In the process, a robotic review would be conducted on the collected soil from a planet; for example, Mars. The soil is then mixed with a chemical, and the mixture will be placed under a powerful laser that uses an electromagnetic field to separate and identify the fundamental molecules. Like amino acids, the building blocks of carbon-based life, if present in the soil, would be detected.
The New Method Is Far More Effective Than The Current Method They've Been Using
More than experimental, NASA has tested the technique in California's Mono Lake, which has a very high level of salinity and alkalinity, successfully identifying 17 distinct amino acids from a single water sample.
The technique is known as capillary electrophoresis. A capillary is a thin tube, while electrophoresis is a technique by which electric fields isolates the molecules by size and electrical charge. It is most frequently used in forensic science to separate DNA samples from infection.
"Our method improves on previous attempts by increasing the number of amino acids that can be detected in a single run," said JPL postdoctoral student and study lead Jessica Creamer, in a statement. "Additionally, it allows us to detect these amino acids at very low concentrations, even in highly salty samples, with a very simple 'mix and analyze' process."
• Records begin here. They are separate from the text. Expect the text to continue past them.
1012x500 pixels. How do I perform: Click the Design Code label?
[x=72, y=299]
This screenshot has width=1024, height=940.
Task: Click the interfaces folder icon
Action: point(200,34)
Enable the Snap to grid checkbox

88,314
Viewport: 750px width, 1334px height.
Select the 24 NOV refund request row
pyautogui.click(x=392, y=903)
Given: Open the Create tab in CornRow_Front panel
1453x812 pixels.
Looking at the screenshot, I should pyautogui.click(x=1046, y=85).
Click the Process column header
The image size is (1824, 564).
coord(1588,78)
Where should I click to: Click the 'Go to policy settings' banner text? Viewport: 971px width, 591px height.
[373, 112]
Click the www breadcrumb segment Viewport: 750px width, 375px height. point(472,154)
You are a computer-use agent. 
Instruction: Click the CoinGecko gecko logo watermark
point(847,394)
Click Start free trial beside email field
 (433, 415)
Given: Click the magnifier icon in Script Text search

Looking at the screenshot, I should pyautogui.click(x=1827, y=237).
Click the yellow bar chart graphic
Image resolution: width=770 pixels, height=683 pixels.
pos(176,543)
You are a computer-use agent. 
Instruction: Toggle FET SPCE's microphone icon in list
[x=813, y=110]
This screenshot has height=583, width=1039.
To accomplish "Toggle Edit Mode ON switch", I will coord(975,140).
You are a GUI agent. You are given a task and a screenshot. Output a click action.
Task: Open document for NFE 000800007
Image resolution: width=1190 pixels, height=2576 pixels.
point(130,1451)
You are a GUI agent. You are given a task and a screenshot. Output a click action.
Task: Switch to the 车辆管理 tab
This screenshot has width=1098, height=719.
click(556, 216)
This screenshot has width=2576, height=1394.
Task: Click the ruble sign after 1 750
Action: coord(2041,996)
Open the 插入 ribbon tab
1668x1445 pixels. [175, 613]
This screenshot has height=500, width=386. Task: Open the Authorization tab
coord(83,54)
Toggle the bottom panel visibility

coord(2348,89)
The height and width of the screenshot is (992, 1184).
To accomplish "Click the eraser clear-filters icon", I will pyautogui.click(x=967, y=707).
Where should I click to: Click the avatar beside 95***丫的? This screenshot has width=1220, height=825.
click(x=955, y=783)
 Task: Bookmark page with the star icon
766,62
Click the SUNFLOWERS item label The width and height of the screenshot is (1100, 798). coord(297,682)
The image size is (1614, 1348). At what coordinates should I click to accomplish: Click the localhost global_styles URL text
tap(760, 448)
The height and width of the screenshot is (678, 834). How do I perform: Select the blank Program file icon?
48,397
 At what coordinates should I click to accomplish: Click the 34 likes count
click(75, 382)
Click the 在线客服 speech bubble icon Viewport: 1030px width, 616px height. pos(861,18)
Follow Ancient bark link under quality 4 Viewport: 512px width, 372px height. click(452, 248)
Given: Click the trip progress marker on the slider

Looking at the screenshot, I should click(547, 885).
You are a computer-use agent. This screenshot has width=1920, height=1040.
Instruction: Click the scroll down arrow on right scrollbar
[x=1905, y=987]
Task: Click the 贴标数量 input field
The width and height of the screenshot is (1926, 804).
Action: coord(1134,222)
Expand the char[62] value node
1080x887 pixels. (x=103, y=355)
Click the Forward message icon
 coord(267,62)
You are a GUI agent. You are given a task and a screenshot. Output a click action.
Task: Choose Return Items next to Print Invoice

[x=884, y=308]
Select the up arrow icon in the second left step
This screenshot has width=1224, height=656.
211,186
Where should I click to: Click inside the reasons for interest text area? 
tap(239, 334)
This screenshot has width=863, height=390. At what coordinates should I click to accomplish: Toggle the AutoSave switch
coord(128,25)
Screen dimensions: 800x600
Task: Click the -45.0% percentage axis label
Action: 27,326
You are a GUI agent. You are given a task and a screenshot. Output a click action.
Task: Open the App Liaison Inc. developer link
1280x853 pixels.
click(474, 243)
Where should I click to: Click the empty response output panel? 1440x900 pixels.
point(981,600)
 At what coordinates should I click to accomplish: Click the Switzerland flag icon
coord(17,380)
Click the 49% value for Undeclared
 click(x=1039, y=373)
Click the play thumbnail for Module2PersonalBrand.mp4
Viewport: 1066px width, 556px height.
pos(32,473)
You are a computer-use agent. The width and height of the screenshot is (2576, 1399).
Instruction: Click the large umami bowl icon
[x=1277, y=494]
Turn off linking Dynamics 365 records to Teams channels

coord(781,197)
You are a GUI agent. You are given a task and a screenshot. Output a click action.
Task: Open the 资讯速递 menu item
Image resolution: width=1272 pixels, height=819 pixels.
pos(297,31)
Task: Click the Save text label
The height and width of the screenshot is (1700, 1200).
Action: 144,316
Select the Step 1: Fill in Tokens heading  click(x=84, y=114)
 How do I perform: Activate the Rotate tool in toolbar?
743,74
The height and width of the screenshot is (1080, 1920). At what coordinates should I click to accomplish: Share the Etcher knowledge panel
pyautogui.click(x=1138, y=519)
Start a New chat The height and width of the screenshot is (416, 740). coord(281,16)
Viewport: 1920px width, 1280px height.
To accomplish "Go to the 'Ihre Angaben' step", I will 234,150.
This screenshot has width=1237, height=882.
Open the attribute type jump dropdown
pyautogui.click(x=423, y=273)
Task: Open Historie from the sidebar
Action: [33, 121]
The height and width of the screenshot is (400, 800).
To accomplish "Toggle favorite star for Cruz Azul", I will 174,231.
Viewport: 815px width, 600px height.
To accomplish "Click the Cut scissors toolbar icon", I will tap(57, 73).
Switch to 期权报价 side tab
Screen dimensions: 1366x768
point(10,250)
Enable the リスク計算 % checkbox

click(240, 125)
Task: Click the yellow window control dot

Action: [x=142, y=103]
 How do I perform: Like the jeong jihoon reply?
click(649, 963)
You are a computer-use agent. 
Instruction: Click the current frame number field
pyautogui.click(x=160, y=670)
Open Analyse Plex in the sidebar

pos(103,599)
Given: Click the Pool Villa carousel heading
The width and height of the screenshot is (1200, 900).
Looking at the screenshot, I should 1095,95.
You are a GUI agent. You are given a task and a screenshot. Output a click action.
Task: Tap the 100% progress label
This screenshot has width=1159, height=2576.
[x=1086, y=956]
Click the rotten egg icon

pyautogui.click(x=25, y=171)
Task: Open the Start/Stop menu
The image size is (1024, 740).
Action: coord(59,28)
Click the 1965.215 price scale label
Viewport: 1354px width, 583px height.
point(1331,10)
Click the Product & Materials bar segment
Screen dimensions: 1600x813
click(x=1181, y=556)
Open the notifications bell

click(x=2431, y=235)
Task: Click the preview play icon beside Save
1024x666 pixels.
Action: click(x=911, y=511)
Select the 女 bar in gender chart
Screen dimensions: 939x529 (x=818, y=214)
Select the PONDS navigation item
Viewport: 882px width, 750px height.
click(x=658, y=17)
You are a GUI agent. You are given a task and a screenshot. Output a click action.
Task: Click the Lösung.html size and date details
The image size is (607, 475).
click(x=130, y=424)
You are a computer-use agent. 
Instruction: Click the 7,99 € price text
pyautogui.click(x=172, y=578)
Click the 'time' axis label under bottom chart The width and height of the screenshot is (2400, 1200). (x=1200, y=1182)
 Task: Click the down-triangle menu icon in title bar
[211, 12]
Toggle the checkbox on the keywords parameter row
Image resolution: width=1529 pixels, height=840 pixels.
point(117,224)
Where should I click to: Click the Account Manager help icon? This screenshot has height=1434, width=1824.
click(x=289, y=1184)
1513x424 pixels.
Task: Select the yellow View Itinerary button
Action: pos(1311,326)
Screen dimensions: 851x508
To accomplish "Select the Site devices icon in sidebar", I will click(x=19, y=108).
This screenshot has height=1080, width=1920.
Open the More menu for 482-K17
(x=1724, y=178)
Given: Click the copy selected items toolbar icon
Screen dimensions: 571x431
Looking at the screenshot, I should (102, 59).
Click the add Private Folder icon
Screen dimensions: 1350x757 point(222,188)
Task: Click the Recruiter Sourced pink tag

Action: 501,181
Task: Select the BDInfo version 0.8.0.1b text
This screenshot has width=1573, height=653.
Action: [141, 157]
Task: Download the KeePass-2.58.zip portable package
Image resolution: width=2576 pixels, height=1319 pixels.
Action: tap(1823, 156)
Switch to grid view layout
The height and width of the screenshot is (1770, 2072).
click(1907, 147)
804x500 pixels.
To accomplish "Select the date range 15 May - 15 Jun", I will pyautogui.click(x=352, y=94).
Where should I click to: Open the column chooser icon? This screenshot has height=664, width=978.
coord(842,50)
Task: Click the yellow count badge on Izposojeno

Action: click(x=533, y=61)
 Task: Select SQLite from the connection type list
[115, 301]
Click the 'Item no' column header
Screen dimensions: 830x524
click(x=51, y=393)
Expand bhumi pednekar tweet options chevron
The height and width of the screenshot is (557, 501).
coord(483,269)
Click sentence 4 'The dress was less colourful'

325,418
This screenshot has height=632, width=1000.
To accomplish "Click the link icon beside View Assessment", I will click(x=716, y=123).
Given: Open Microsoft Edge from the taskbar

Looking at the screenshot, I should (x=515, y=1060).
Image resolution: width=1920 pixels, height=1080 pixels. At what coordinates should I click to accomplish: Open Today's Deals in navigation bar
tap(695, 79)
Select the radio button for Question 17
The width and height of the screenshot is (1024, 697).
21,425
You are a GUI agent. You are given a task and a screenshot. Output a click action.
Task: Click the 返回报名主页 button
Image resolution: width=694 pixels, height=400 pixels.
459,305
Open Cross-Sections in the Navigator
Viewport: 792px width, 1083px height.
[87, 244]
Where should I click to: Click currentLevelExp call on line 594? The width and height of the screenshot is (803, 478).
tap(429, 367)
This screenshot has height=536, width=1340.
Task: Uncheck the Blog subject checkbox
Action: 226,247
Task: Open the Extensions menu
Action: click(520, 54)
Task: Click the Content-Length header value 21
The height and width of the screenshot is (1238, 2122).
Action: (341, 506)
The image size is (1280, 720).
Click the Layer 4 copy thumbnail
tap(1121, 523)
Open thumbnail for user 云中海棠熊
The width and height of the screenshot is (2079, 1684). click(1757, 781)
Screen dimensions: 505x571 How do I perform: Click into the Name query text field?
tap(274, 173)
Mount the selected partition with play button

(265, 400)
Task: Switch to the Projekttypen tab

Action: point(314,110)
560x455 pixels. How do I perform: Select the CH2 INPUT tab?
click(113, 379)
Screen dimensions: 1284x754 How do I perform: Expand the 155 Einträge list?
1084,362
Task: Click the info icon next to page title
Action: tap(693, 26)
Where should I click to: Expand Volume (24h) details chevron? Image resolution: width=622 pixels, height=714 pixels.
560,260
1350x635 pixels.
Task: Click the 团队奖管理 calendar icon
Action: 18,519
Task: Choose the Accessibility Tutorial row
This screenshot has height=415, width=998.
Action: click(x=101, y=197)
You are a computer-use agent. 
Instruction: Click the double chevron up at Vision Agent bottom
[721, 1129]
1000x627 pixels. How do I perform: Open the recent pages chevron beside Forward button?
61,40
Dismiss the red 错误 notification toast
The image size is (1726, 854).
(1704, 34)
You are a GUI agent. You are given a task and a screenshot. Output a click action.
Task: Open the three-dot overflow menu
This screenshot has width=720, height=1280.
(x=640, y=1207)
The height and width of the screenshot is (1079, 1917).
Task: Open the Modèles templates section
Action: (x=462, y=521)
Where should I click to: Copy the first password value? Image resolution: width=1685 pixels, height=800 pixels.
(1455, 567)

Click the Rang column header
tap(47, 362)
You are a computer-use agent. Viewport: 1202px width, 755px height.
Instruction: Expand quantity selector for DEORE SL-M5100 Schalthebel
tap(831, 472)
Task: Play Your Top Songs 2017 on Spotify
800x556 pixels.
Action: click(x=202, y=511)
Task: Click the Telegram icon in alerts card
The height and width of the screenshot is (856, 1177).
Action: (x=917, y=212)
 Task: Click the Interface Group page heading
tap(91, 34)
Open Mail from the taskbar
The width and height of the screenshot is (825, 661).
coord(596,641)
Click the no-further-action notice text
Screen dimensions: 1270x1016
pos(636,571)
"The technique can determine between amino acids that are present in organic life and those that are not", said investigator Peter Willis.
According to the JPL website, the "key to detecting amino acids correlated to life is an aspect known as 'chirality.' Chiral molecules such as amino acids come in two forms that are alike to one another. Granting amino acids from non-living sources contain about some equal amounts of the 'left' and 'right'-handed forms, amino acids from living creatures on Earth are almost entirely 'left-handed' form."
Capillary electrophoresis can determine the chirality of the molecules it examines, allowing NASA to sort amino acids into organic and inorganic molecules.
NASA Is Now In Route To Reveal Alien Life Form From Other Planets
JPL is very excited about their findings, as finding microscopic life on a massive planet would be difficult if not. "Life on Mars" would be the astronomical find of the century, but the planet's surface compresses about 54 million square miles, almost as much land as Earth has, and the technique could be more likely easier to hunt down life.
"One of NASA's primary objectives is to search for life in the universe," Willis said. "Our best timing of finding life is by using powerful liquid-based studies like this one on the ocean floor."